Khayelitsha, with a population of about 500,000, suffers from high unemployment and poor housing, with more than half of its people living in shacks without running water. It also has among the highest rates of HIV, tuberculosis, hypertension and diabetes in Cape Town.
“Communities that are really disadvantaged for various reasons are the most heavily impacted by the epidemic,” said Andrew Boulle, an epidemiologist at the University of Cape Town.
“Poorer areas are more heavily hit – that’s definitely a tragedy of COVID-19 in lower- and middle-income countries.”
Western Cape is now seeing death rates that are normally seen only in epidemics or times of war, Prof. Boulle said. “The last time we saw this in South Africa was at the height of the AIDS epidemic, prior to widespread availability of treatment,” he told a provincial media briefing.
“If the Western Cape were a country, at this point of time globally, we might be one of the countries with the highest daily mortality rates in the world. We are currently at about 70 deaths a day, and that could double by early August.”
After two months in which Western Cape was the epicentre, the virus is now spreading quickly in Eastern Cape and Johannesburg, where again the poorest and highest-density neighbourhoods are the hardest-hit.
Those communities have a deadly combination of factors against them. They are overcrowded and badly lacking in access to health care, water and sanitation. They also tend to have high rates of diabetes, hypertension, HIV and tuberculosis – the comorbidities that tend to be associated with the virus. Often their people have poor access to the medicine that can control HIV or diabetes, leaving them more vulnerable. And when they test positive, it is difficult to self-isolate in crowded homes.

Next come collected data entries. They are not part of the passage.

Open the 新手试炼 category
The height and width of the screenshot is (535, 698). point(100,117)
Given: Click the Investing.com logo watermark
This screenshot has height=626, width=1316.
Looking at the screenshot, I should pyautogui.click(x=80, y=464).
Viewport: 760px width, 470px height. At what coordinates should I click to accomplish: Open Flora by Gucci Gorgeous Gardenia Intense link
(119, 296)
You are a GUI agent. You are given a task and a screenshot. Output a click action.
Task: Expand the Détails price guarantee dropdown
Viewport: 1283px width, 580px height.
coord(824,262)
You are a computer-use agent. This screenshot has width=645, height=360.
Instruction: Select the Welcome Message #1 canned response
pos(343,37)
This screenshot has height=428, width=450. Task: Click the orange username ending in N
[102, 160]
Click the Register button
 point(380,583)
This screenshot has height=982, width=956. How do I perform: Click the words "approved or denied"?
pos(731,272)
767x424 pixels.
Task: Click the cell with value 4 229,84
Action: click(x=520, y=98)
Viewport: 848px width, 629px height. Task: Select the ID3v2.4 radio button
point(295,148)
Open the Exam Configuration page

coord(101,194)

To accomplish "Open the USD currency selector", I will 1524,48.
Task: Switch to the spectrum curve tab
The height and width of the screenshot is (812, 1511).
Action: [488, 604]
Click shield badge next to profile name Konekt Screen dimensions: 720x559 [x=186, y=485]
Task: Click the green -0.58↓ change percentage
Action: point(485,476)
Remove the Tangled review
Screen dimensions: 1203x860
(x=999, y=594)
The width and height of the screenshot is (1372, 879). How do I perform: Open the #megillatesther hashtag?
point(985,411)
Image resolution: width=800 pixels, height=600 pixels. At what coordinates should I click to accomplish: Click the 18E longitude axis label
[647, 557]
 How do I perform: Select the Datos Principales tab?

Because of the lingering spatial geography of apartheid, most poor South Africans live in formerly segregated communities, far from their workplaces. Their daily transportation is on crowded minibuses, where the risk of catching the virus is high.
Most of the country’s worst COVID-19 outbreaks have been recorded among ordinary workers whose workplaces are frequently crowded: underground mineworkers, hospital nurses, school teachers, bus drivers, factory workers, call-centre staff, prison guards, supermarket clerks and police-station employees.